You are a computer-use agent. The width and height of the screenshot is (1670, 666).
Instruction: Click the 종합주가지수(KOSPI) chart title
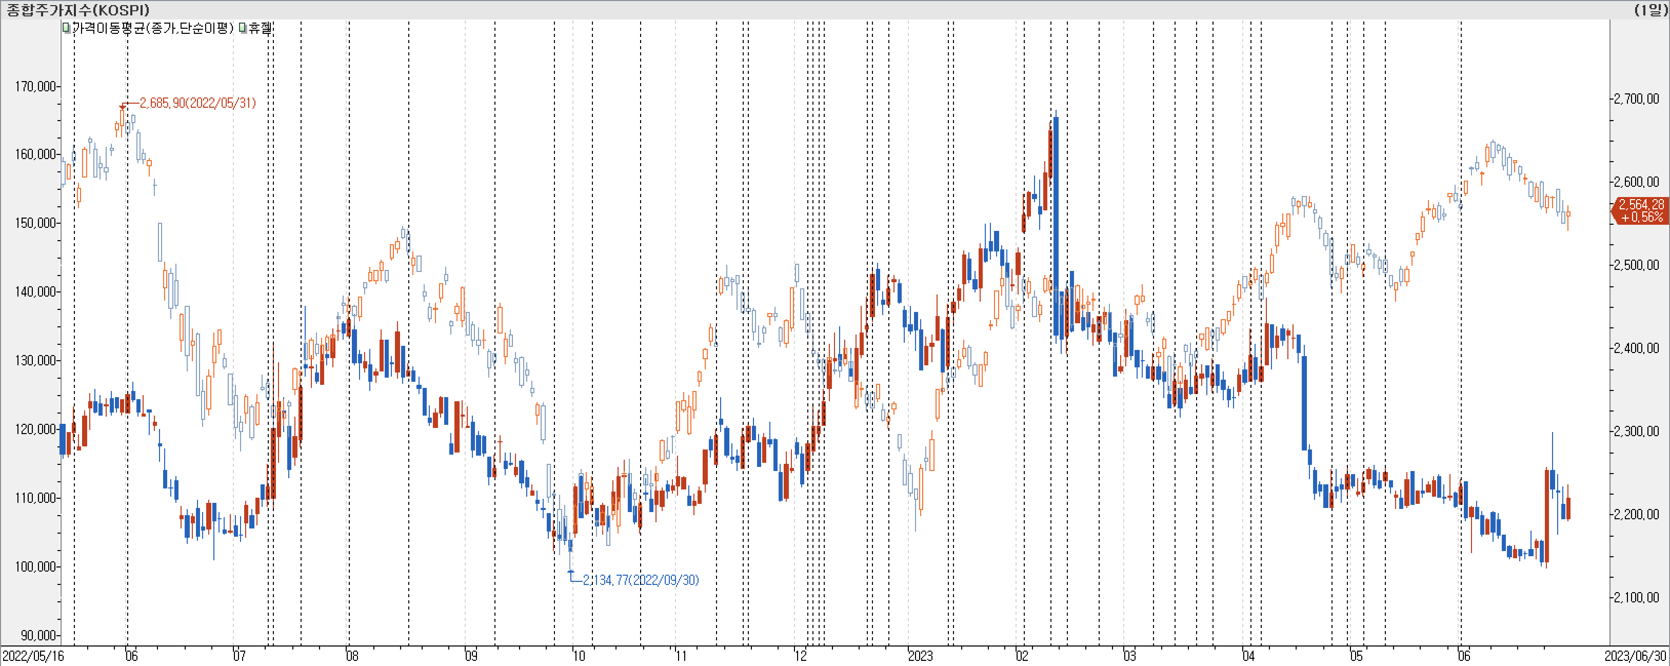click(x=78, y=10)

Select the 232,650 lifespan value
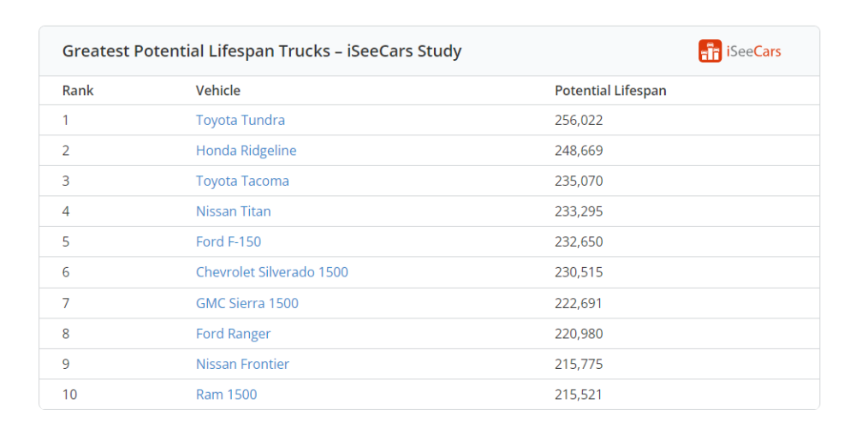coord(579,242)
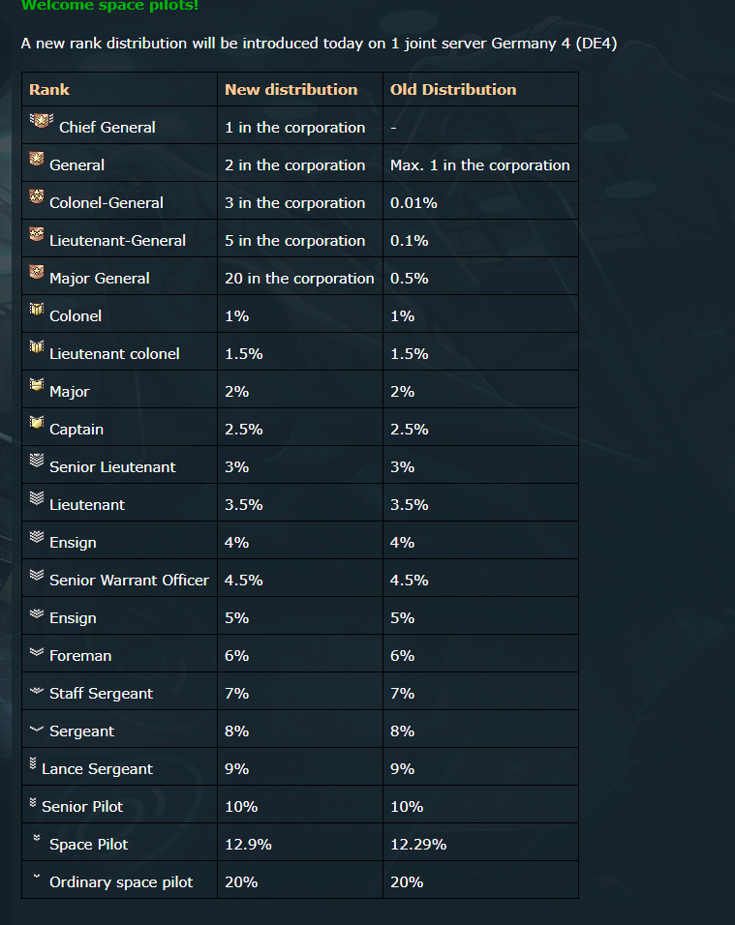735x925 pixels.
Task: Click the Major rank badge icon
Action: (37, 385)
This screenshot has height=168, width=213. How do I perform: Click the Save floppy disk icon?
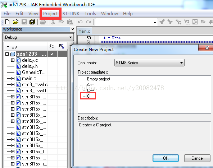[x=24, y=22]
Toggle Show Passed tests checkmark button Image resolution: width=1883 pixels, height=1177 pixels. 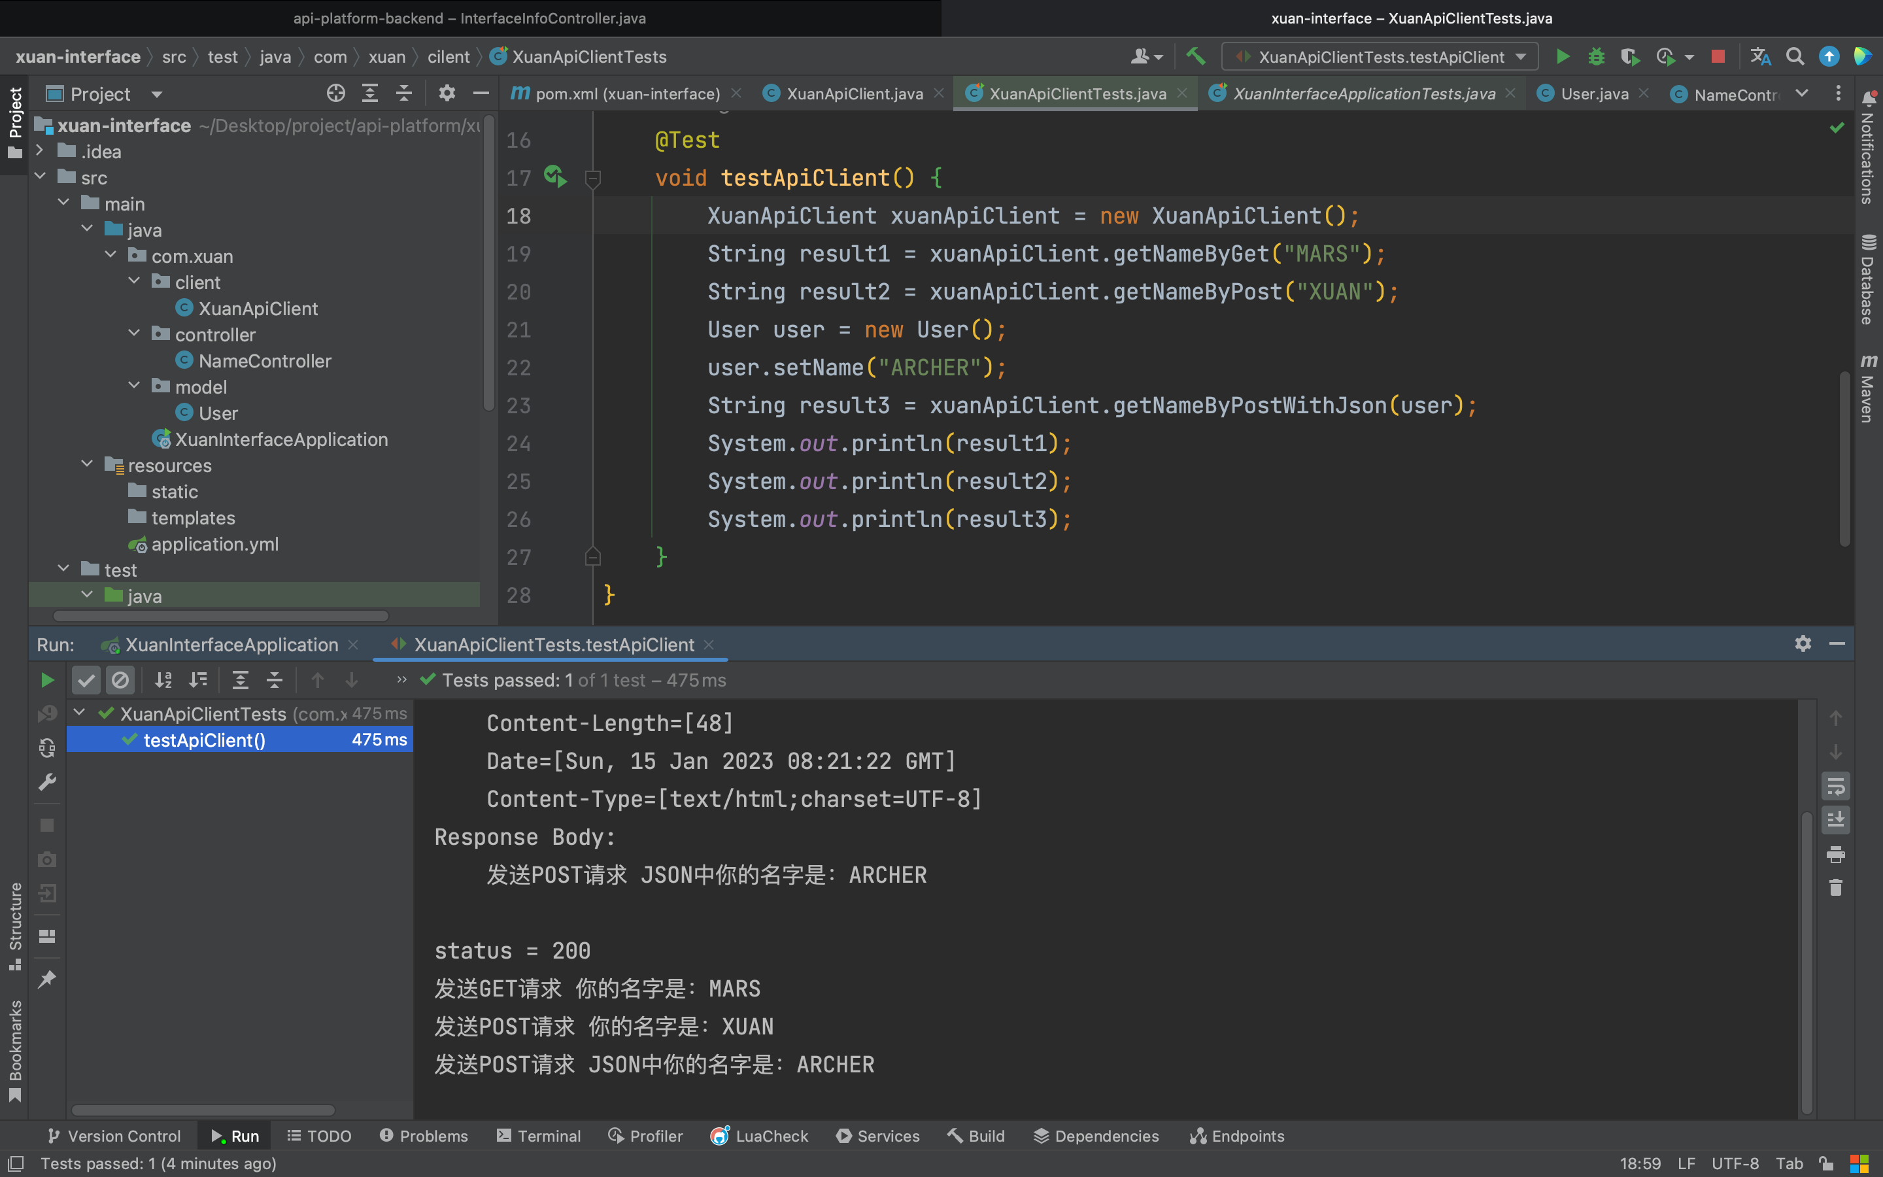tap(86, 680)
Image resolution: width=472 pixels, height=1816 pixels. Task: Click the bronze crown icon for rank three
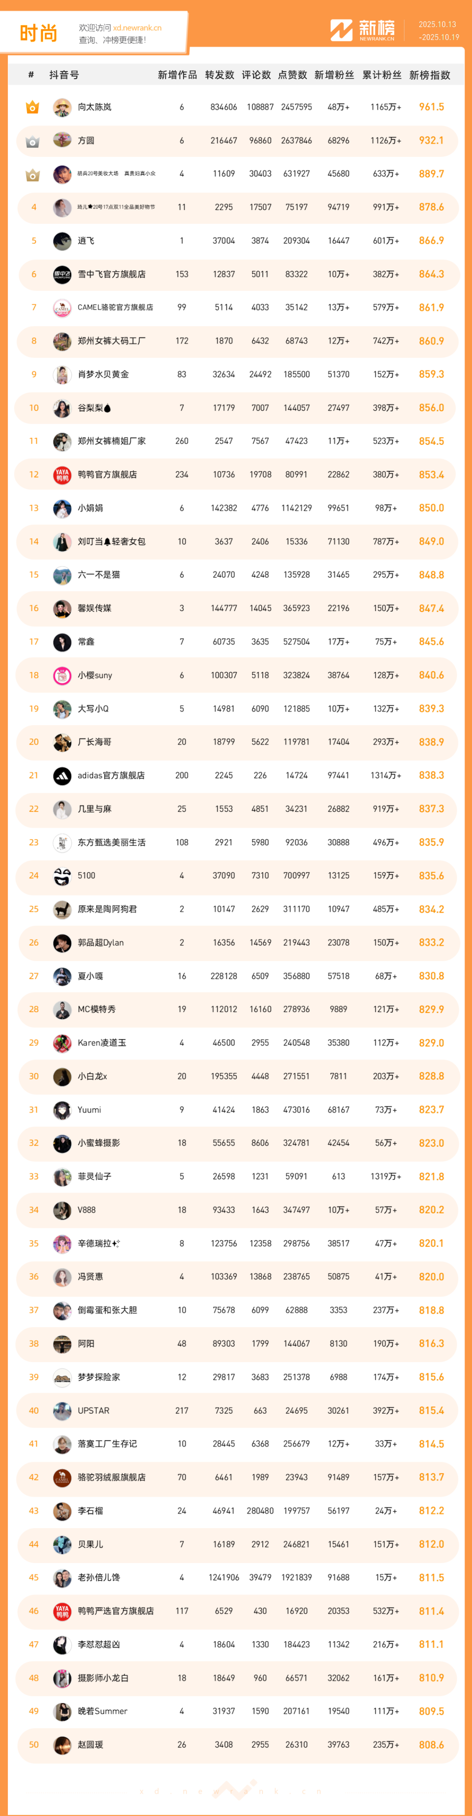click(32, 175)
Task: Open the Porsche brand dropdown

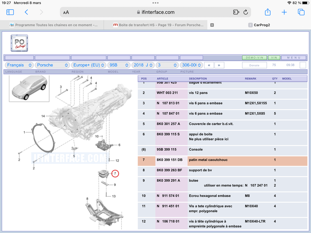Action: point(52,65)
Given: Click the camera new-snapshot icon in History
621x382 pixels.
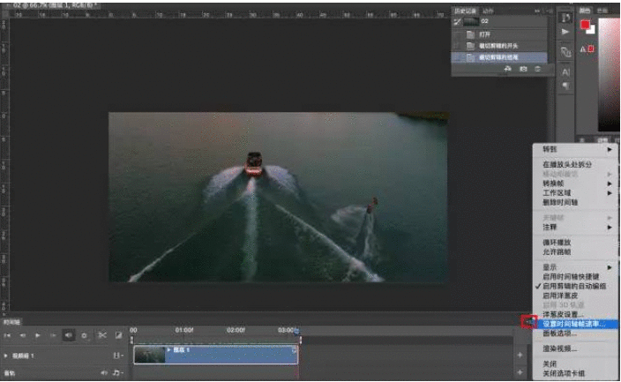Looking at the screenshot, I should tap(522, 68).
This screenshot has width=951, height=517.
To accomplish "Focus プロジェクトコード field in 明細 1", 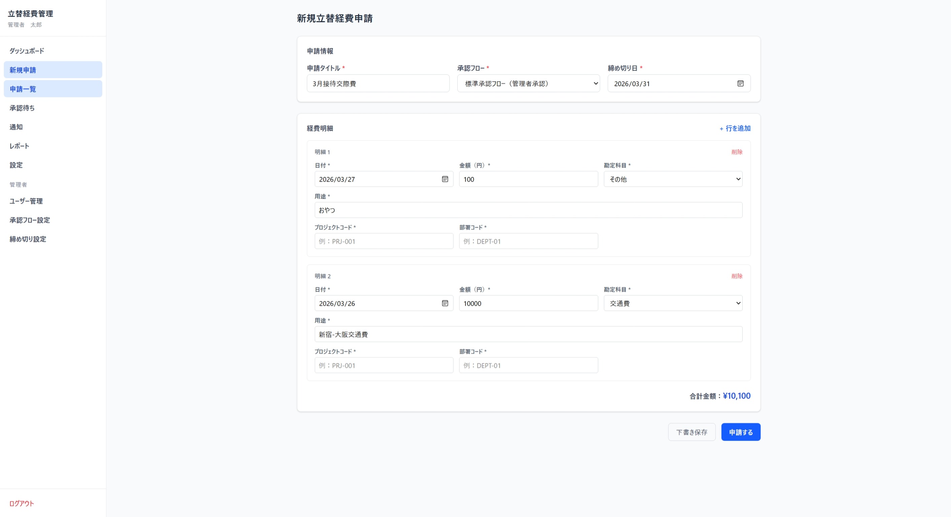I will [x=384, y=241].
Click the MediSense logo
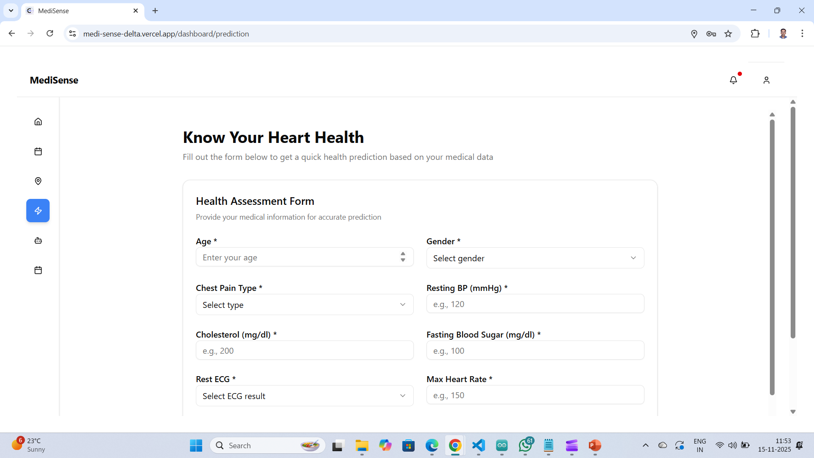 pyautogui.click(x=54, y=80)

════════════════════

:: What is required ::
Rewrite the entries from the beginning through the line containing "[x=24, y=22]", changing "screenshot" to "image" and leaving everything else as it is. Omit the pictures from your answer.

:: The answer ::
You are a computer-use agent. The width and height of the image is (1670, 666).
Instruction: Click the 종합주가지수(KOSPI) chart title
click(x=78, y=10)

Select the 232,650 lifespan value
coord(579,242)
735x925 pixels.
Task: Click the Major rank badge icon
Action: (37, 385)
This image has height=168, width=213. How do I perform: Click the Save floppy disk icon?
[x=24, y=22]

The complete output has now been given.